Der ruhige Diet Sayler erinnert sich, dass er in Rumänien sowohl Flügel als auch Wurzel bekommen hat. Die Flügel wurden geschnitten. Seine Wurzeln sind verloren: „Ich bin nicht deshalb weggegangen, weil es mir gut ging. Es gab ein paar Jahre, in denen die Kunst etwas freier war, zwischen 1968 und 1970. Aber die Diktatur wurde immer strenger, es wurde mir unmöglich, an Ausstellungen teilzunehmen oder Kunst zu schaffen.
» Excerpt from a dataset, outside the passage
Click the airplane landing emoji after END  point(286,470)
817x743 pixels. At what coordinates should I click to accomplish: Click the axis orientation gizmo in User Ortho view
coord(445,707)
Die Auswanderung war die einzige Möglichkeit.“ In der erwähnten Periode hat Sayler im Rahmen mehrerer internationalen Ausstellungen Rumänien vertreten, seine Werke passten aber nicht zur Ideologie, sie waren sehr weit von der „offiziellen Kunst“ entfernt, die damals gefördert wurde. Die Behörden förderten Propaganda-Kunst, um ihre Macht zu festigen. Die Künstler und die Intellektuellen, die andere Meinungen hatten und durch ihre Werke die Behörden bei der Festigung der Macht nicht unterstützten, wurden ausgrenzt.
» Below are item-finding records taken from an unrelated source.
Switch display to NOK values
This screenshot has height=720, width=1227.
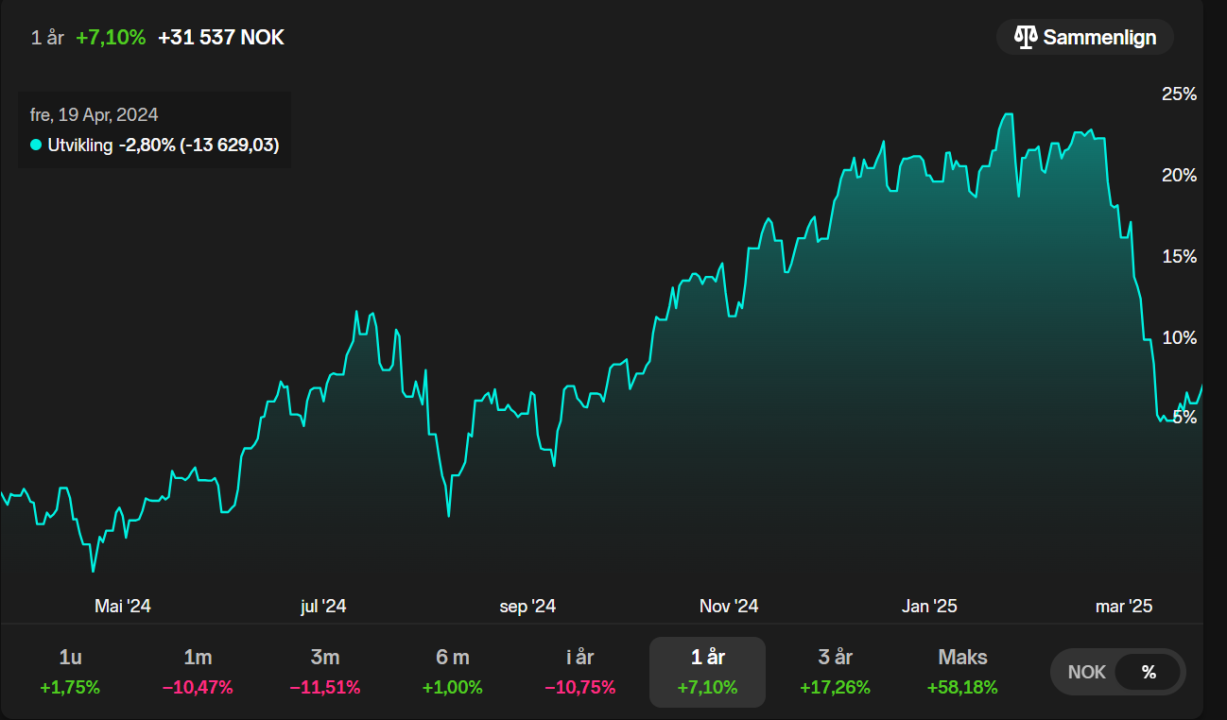[x=1086, y=672]
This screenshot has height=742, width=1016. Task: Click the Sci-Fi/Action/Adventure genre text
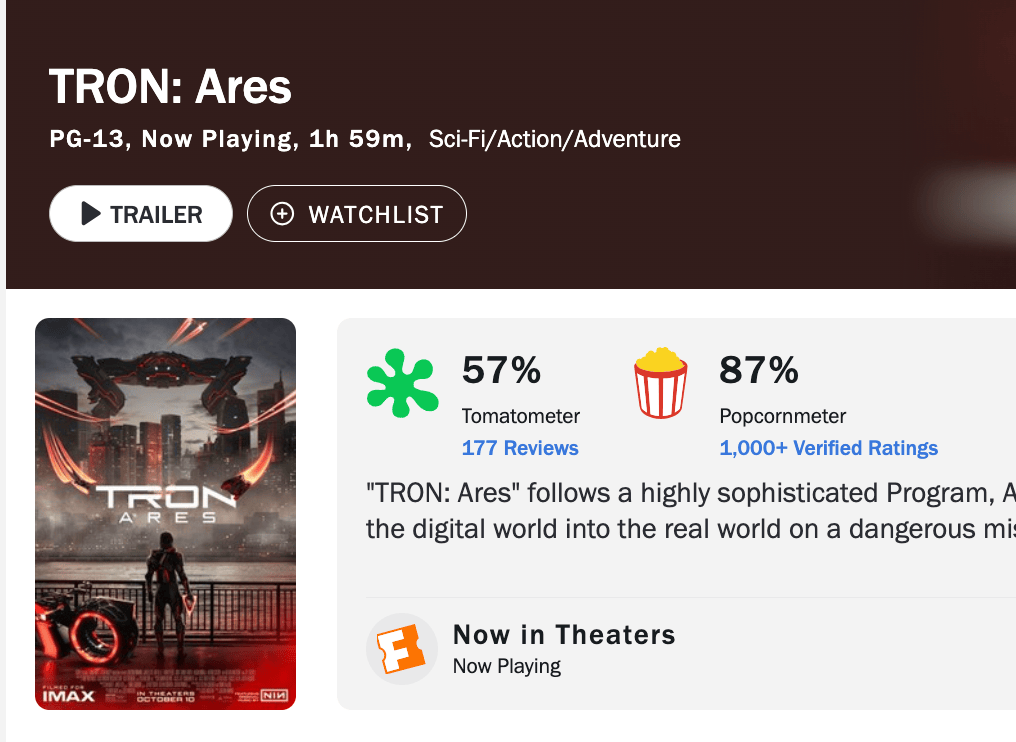pos(554,139)
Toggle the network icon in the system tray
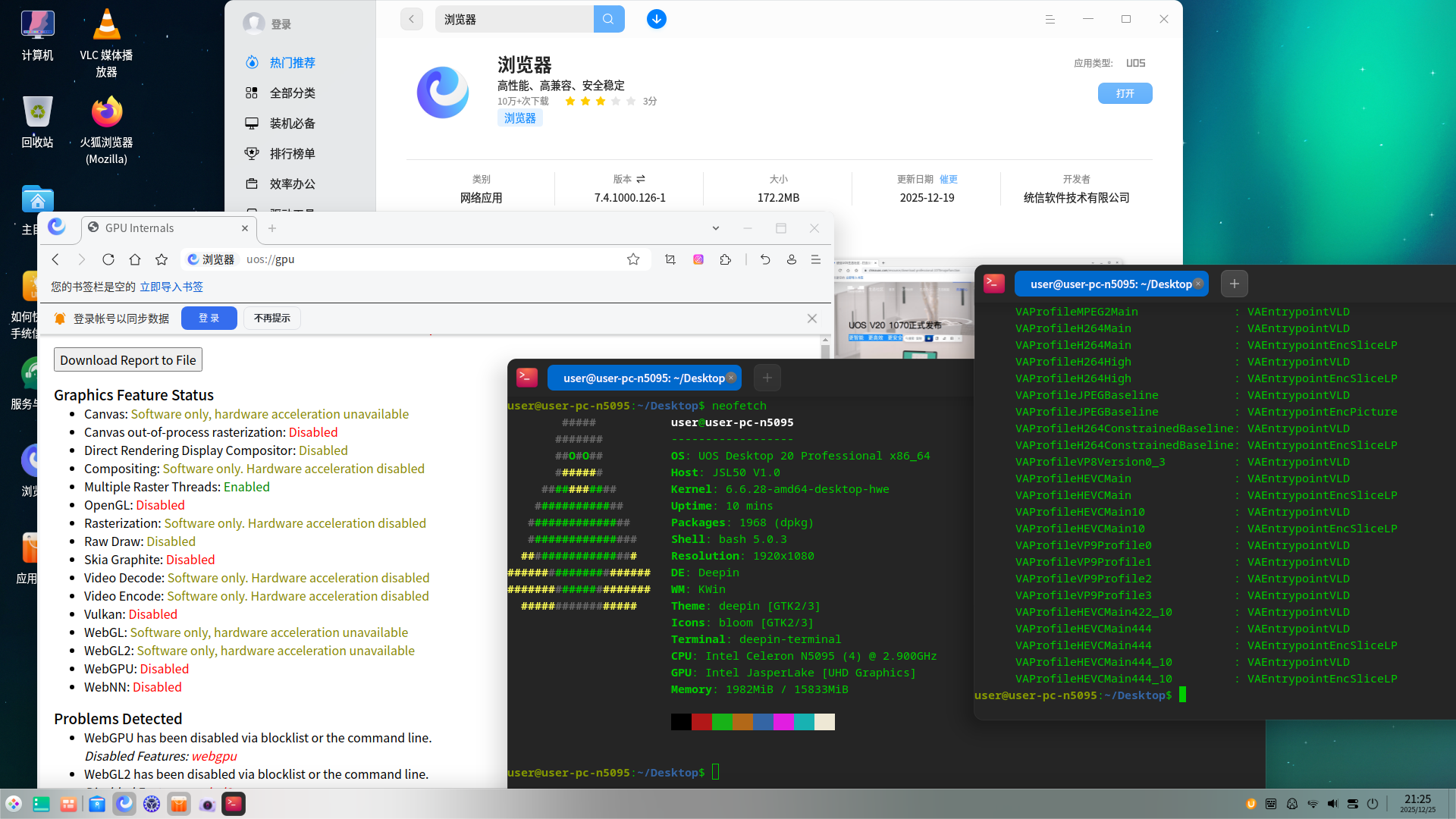The height and width of the screenshot is (819, 1456). (x=1311, y=804)
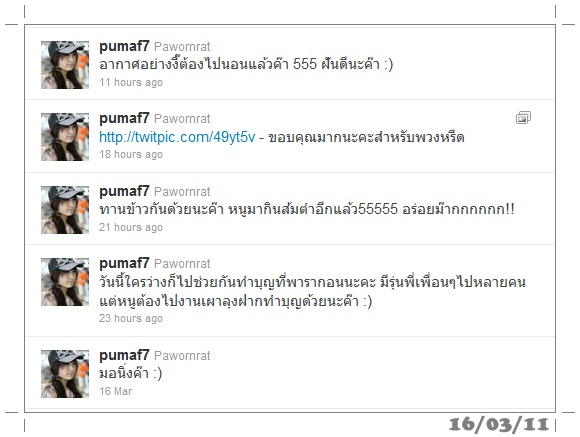Image resolution: width=580 pixels, height=437 pixels.
Task: Open pumaf7 username in first tweet
Action: click(124, 47)
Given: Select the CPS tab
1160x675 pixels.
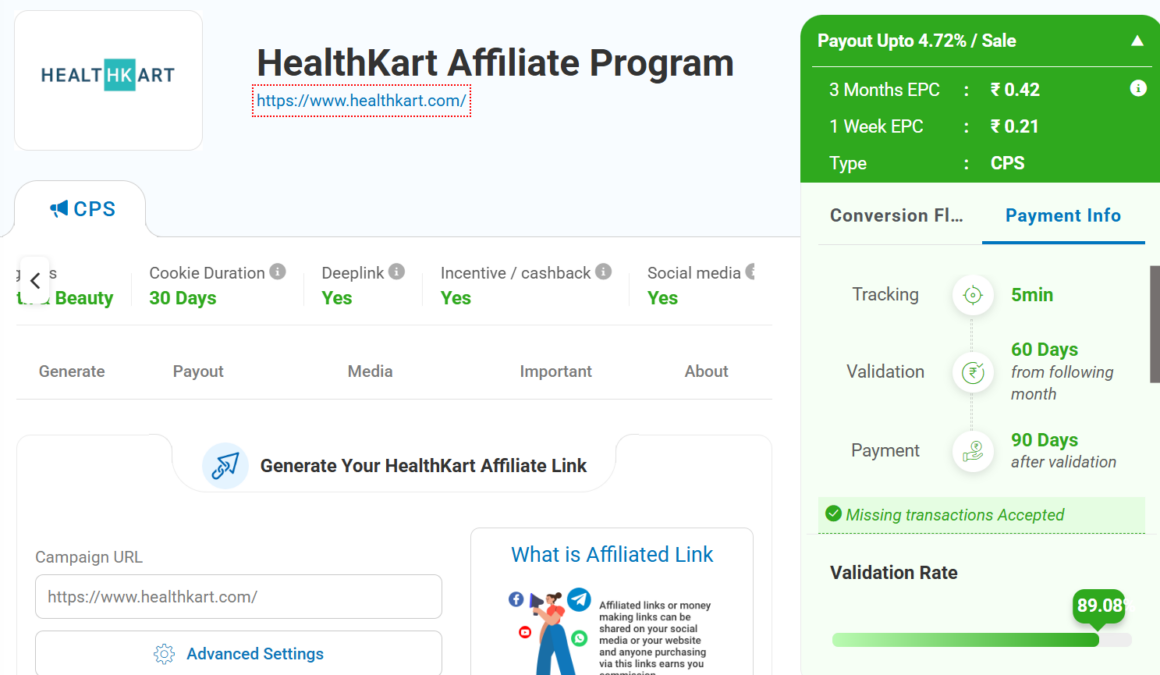Looking at the screenshot, I should tap(82, 209).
„Ich durfte keine einzige Ausstellung ins Ausland begleiten. Die Werke sind zur Ausstellung gegangen und ich blieb hier. Journalisten aus dem Ausland kamen her, um ein Interview mit mir zu führen, aber sie durften mich nicht kontaktieren. Manchmal wurden Ausnahmen gemacht, aber das konnte nur das Außenministerium genehmigen“, vergegenwärtigt sich Sayler das Leben in Rumänien. Vor 40 Jahren wurde der Maler ausgewählt, an dem Internationalen Festival im schottischen Edinburgh teilzunehmen, aber nur diejenigen, die Parteimitglieder waren, durften tatsächlich hinreisen. „Du wirst nur Rumänisch sprechen. Ich übersetze“, wurde dem Künstler von einer Frau von der Securitate gesagt, als Sayler von einer britischen Journalistin interviewt wurde. Sayler konnte Englisch sprechen, durfte aber nicht. Als das renommierte Museum für Moderne Kunst in New York (MOMA) ein Werk Saylers kaufen wollte, wurde die Situation wieder gespannt, denn ohne die Erlaubnis der Behörden durfte man das nicht machen. Ein Vertreter des amerikanischen Museums ist nach Rumänien gekommen, um das Werk in die USA zu bringen. Das Problem war aber, dass das Museum den Künstler in Dollars gezahlt hat, was damals streng verboten war. Die Probleme mit der Securitate wurden immer größer, bis er letztendlich nach Deutschland auswandern konnte: „Eigentlich sind wir zu dem Punkt gekommen, an dem sie tatsächlich glücklich waren, mich los zu werden”, meint der Künstler.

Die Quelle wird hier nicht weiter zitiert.